また、タイトルはともかく、「メッセージ」がこのままだとユーザーを混乱させてしまう可能性があるので、以下のように書き換えました。
「上書き保存しますか? キャンセルで RPA を停止します」
Pulover’s Macro Creator ではメッセージボックスのボタン内容はパターンから選択方式になっています。また、そうでなくても、ダイアログのボタンは短い言葉で書く必要があります。
そのため、「多分分かるだろう」とか「常識的にはこう判断するよな」とか、勝手な判断はやめて、できるだけ「伝わるような」メッセージを書くように心がけましょう。こういったところでも RPA の品質は判断されますし、人的エラーを避けることができるようになります。
IfMessage Box の変更
MsgBoxに続くIfMessage Box も変更する必要があります。というのも、今までのメッセージボックスは「OK/キャンセル」でしたが、今は「はい/いいえ/キャンセル」となって文言が変わってしまっているためです。
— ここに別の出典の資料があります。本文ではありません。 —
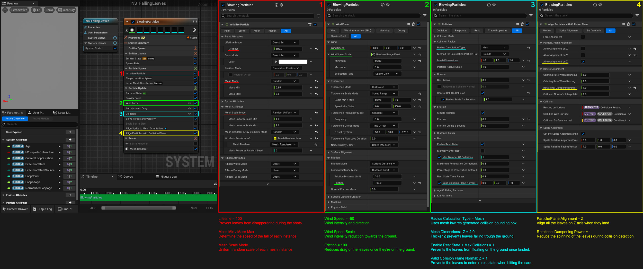The height and width of the screenshot is (269, 643).
Task: Toggle the Wind Force eye visibility icon
Action: (x=189, y=103)
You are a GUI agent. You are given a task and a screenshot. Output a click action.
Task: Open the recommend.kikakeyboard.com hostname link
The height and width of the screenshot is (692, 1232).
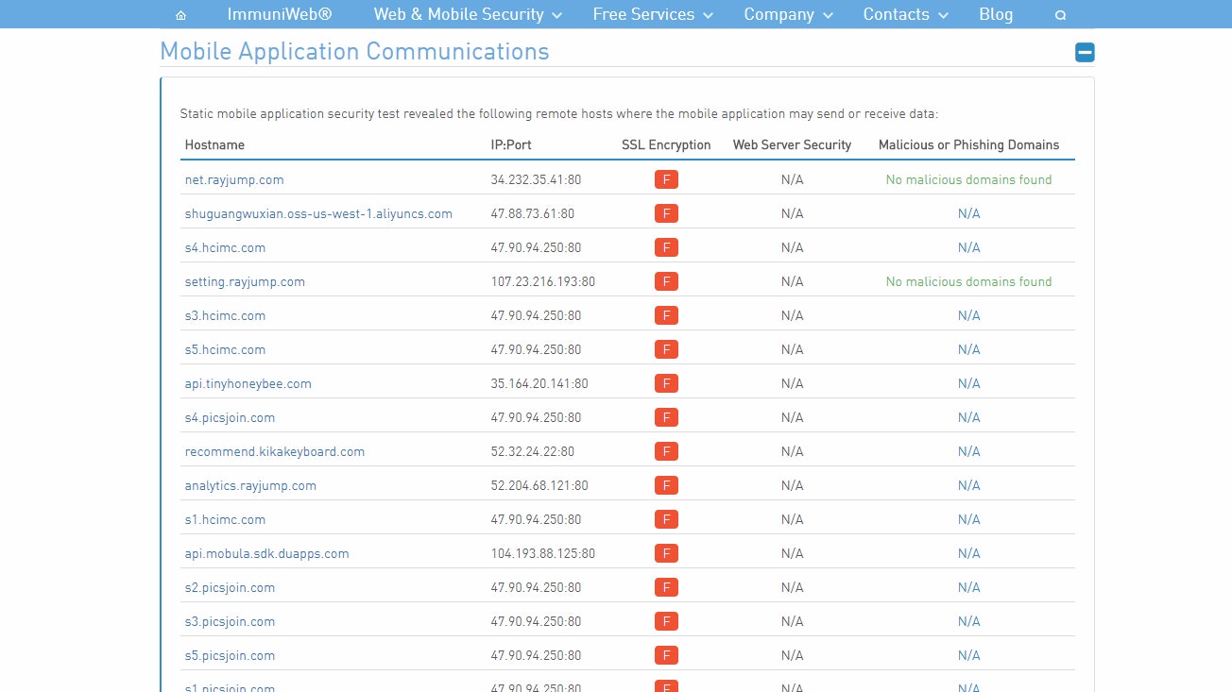[275, 451]
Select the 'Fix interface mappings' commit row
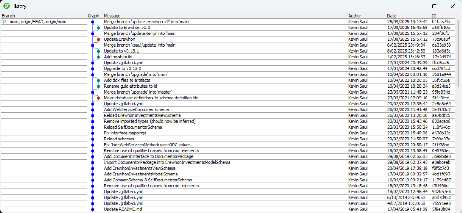Screen dimensions: 462x213 (125, 133)
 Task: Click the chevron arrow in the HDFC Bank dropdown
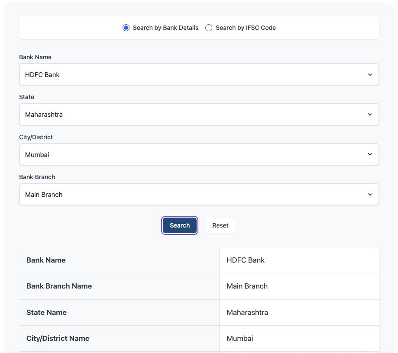(370, 74)
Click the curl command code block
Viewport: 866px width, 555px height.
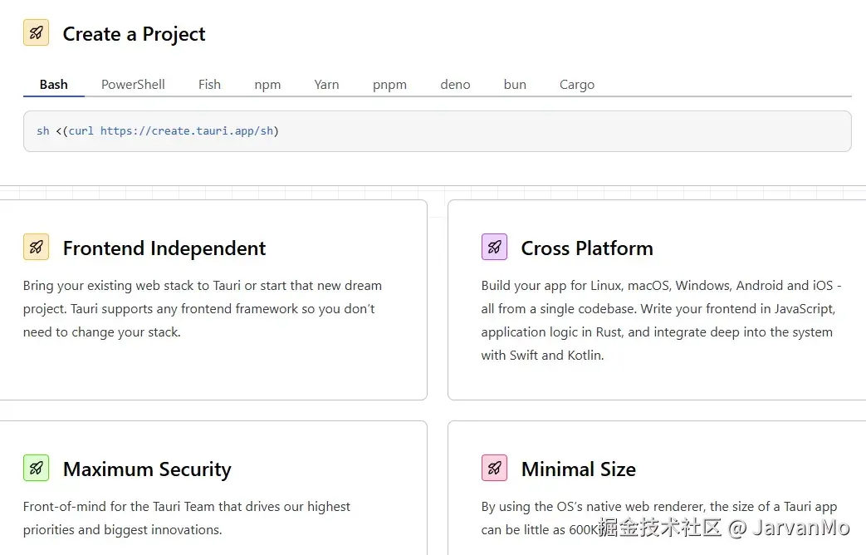click(x=437, y=131)
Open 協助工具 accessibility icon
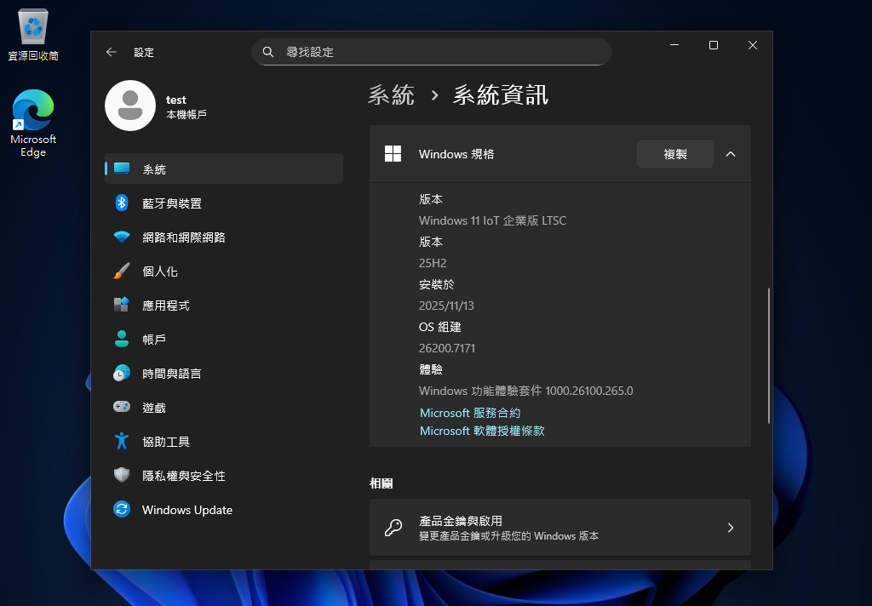This screenshot has width=872, height=606. (x=122, y=441)
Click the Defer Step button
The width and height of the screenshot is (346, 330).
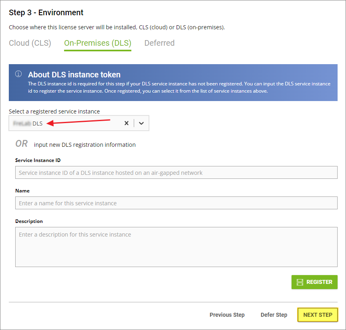pyautogui.click(x=274, y=315)
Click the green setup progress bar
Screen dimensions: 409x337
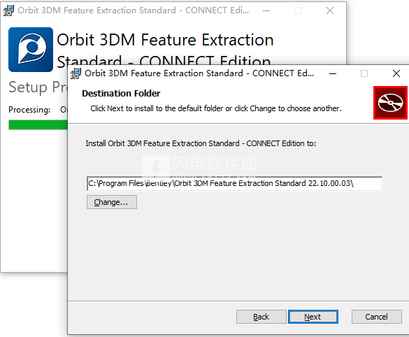(38, 124)
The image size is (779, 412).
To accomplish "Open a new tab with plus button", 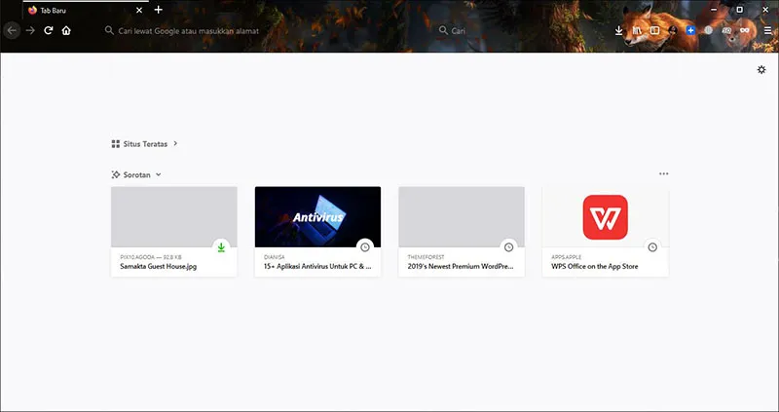I will (x=159, y=10).
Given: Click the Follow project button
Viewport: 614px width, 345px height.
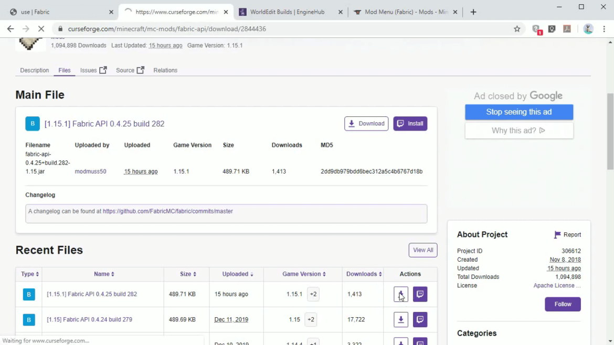Looking at the screenshot, I should [x=563, y=304].
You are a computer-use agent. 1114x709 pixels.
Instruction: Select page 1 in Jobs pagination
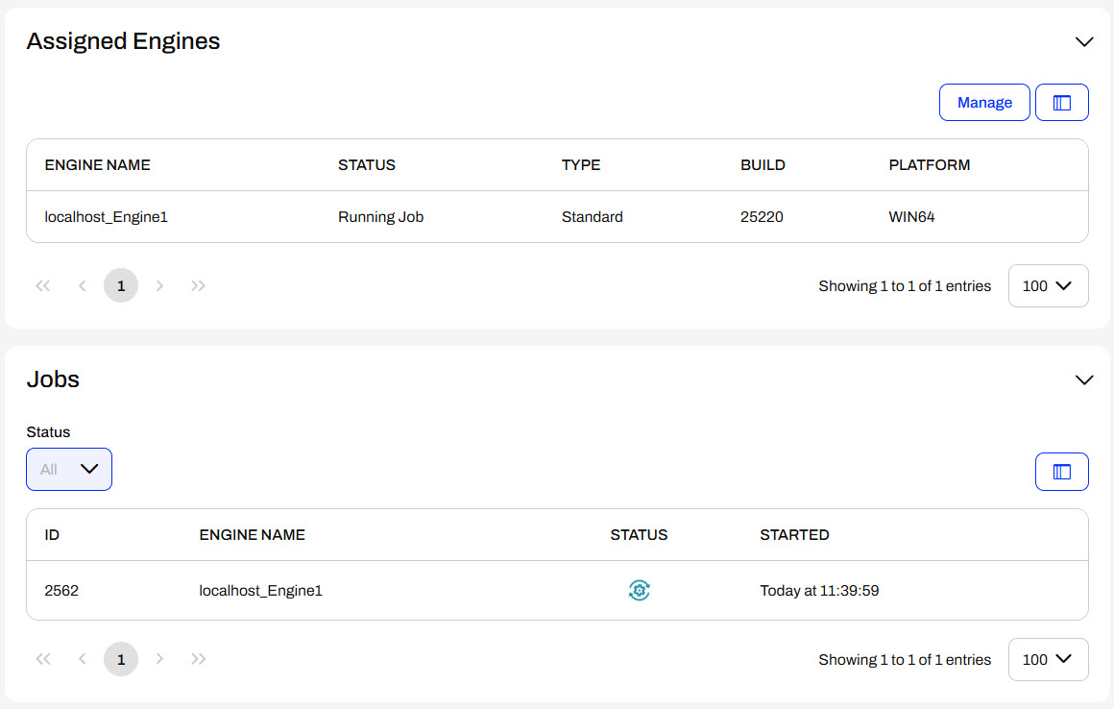[x=121, y=660]
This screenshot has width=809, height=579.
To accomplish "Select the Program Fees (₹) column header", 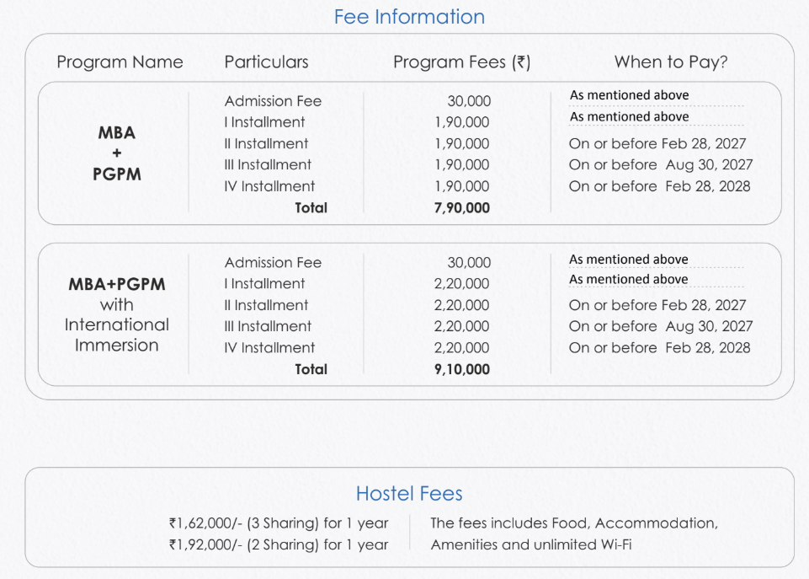I will tap(461, 62).
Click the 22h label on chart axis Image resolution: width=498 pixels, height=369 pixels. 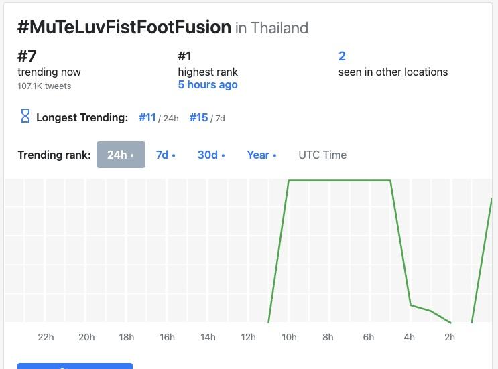tap(46, 337)
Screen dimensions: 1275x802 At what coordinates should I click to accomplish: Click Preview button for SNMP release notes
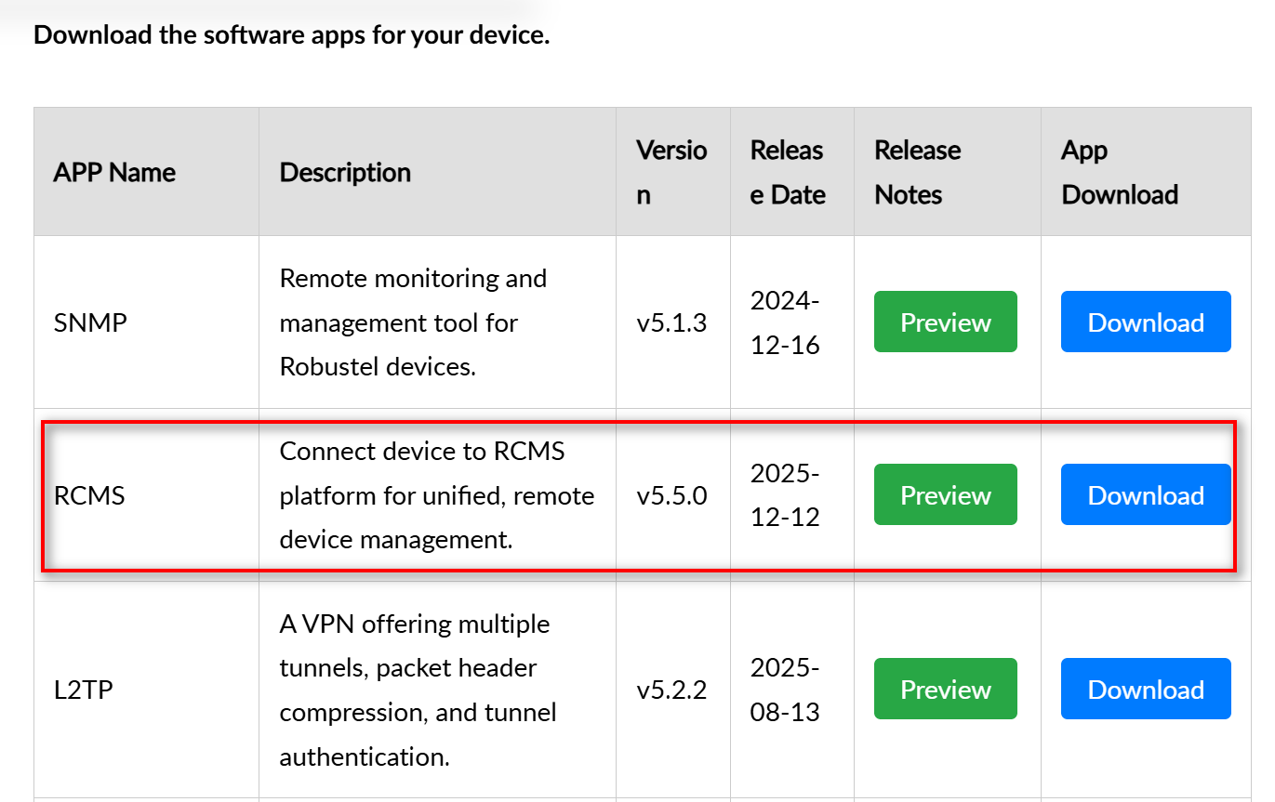[945, 322]
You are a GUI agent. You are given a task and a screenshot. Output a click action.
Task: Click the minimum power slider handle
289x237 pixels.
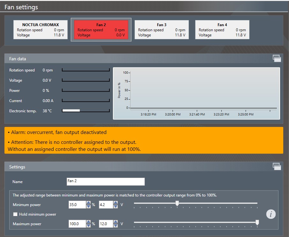[177, 204]
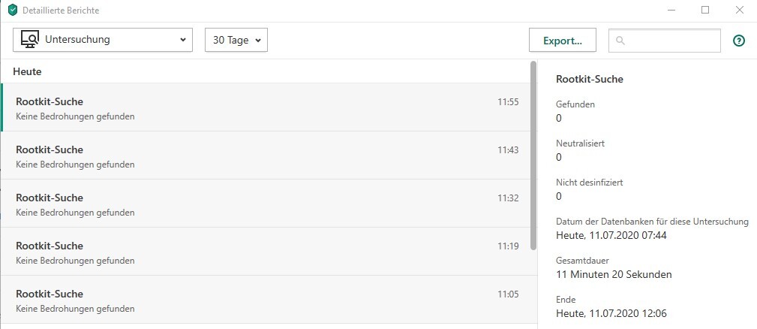Click the magnifier icon in search box
Viewport: 757px width, 329px height.
coord(620,41)
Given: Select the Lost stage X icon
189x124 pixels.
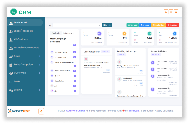Looking at the screenshot, I should (x=52, y=86).
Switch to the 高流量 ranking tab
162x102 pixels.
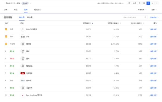pos(30,17)
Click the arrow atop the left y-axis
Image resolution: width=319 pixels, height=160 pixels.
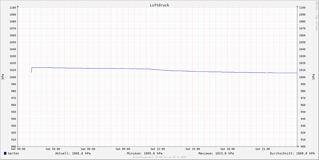[x=18, y=6]
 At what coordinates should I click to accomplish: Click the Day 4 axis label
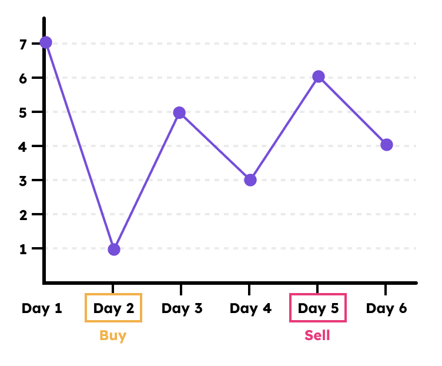click(250, 308)
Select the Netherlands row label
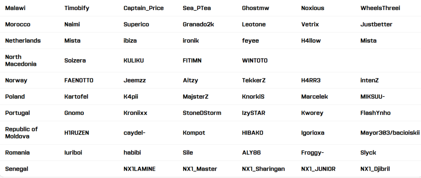Viewport: 421px width, 178px height. (23, 41)
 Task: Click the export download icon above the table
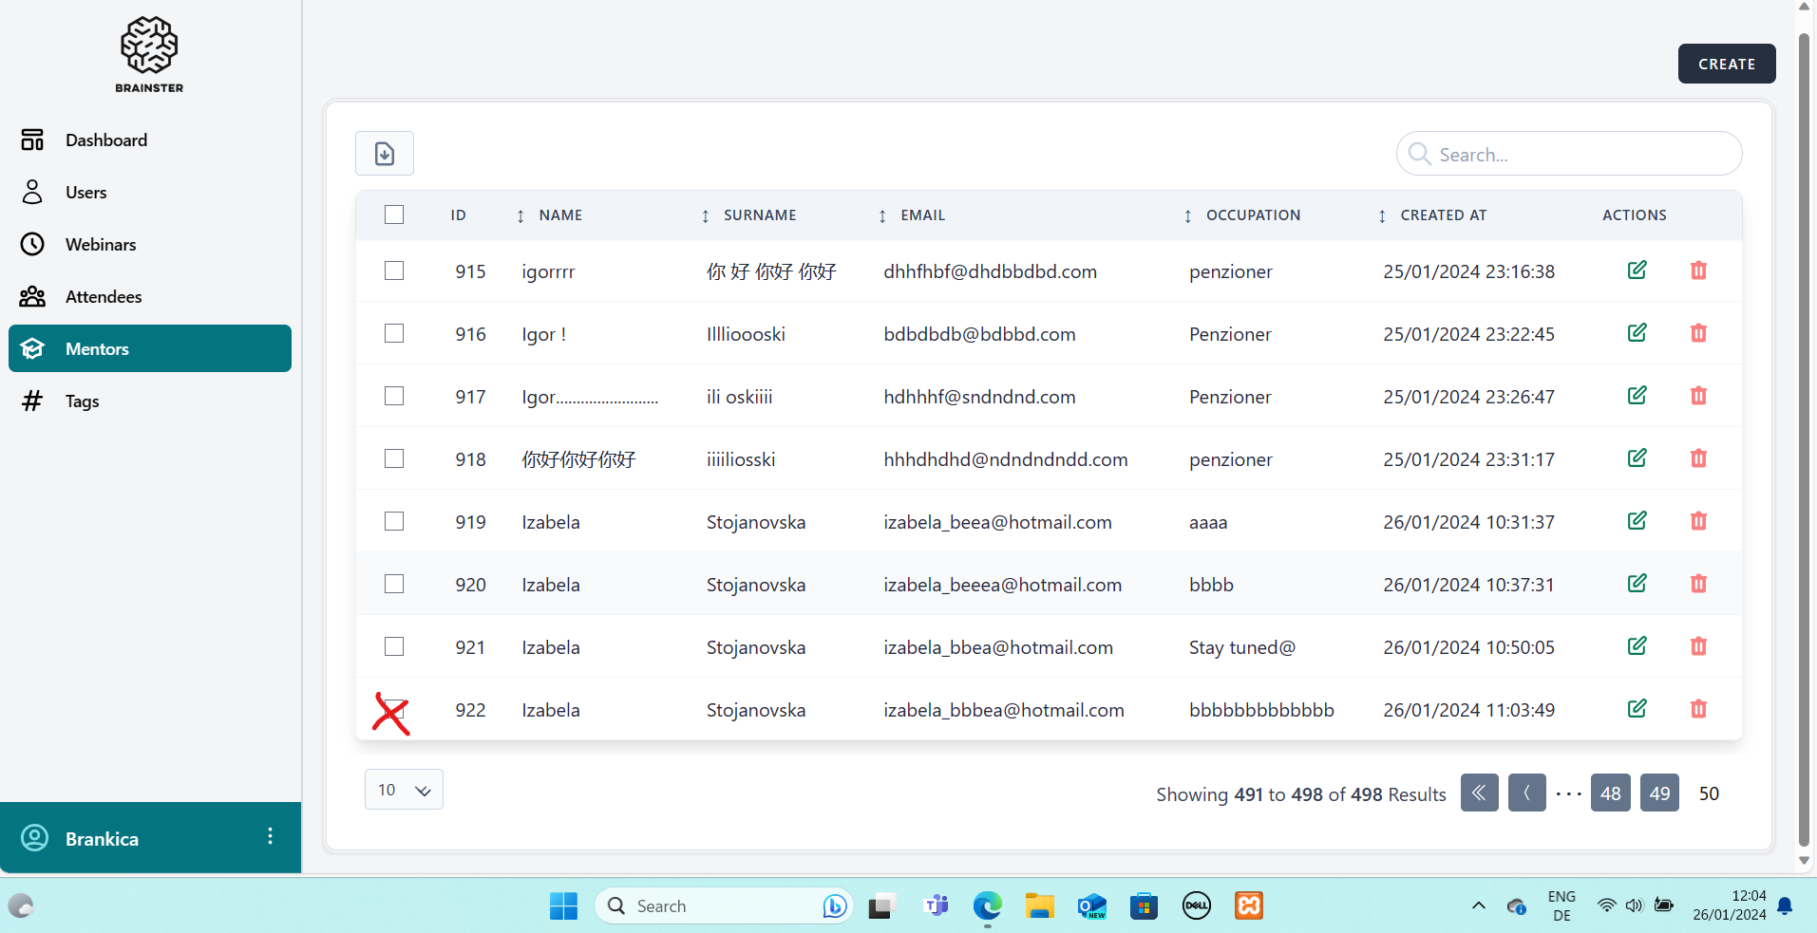pos(384,154)
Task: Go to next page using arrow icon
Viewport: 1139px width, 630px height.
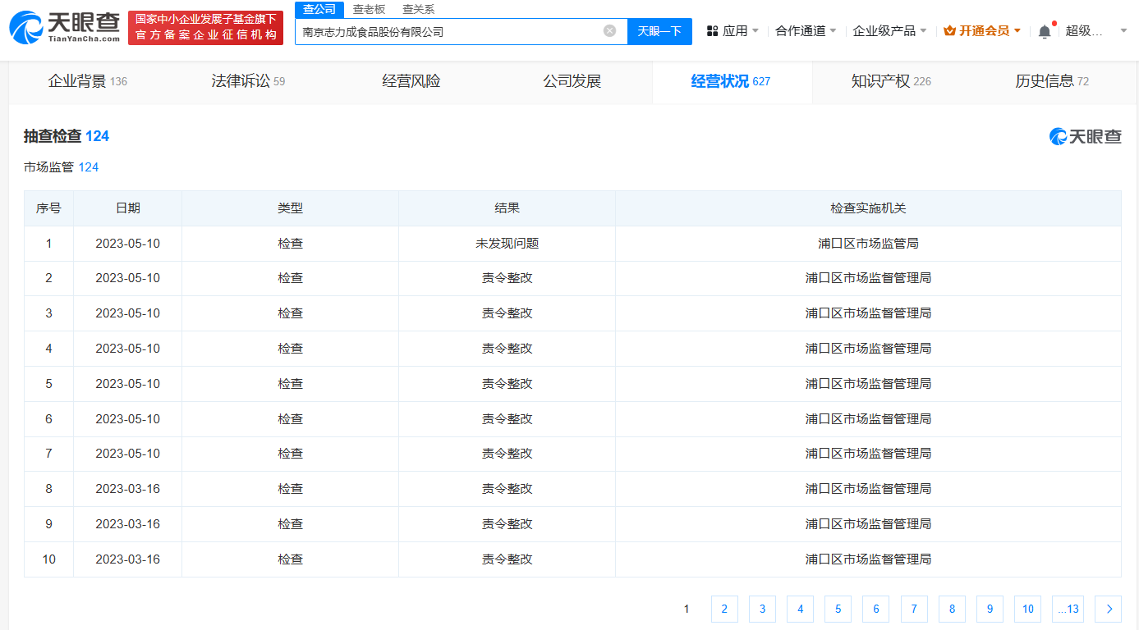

まずはこれを修正していきましょう。IfMessage Boxをダブルクリックして、編集ダイアログを表示します。
今、OKとなっているところを「はい」に変更します。
ここまで出来たら、いったん RPA を動かして、「はい」ボタンで保存されることを確認します。
動作させてみると、「はい」と「OK」がどちらでも動く場合があります。しかし、リファレンスでは明確に違うものとして定義されているので、面倒臭がらずにMsgBoxの設定内容とIfMsgBoxの設定内容は合わせるようにしましょう。
ElseIfの追加
MsgBoxに対応したIf文は、MsgBoxと一緒に追加してしまいました。しかし、先ほど編集ダイアログを表示したように、独立したIf文として扱うことができます。それに、[MsgBox]をダブルクリックした際には、追加でElseIfを追加できそうではありませんでした。
RPA シナリオが記載されたパネルから[Else]を選択した状態にして、If文ボタン(F10)を押します。
まず、最初のドロップダウンリスト(if文の種類)を「メッセージボックスである場合」とします(翻訳が少しおかしいですが……)。さらに、最初のIf文で「はい」の場合にしたので、今度は「いいえ」の場合とします。
最後に、「Else If」にチェックをいれ、OKボタンでアクションを挿入します。
すると、アクションは[ElseIf]と[Else]が連続する形で挿入されます。このとき、Else Ifにチェックをいれた場合と違って、EndIfは挿入されないことに気をつけてください。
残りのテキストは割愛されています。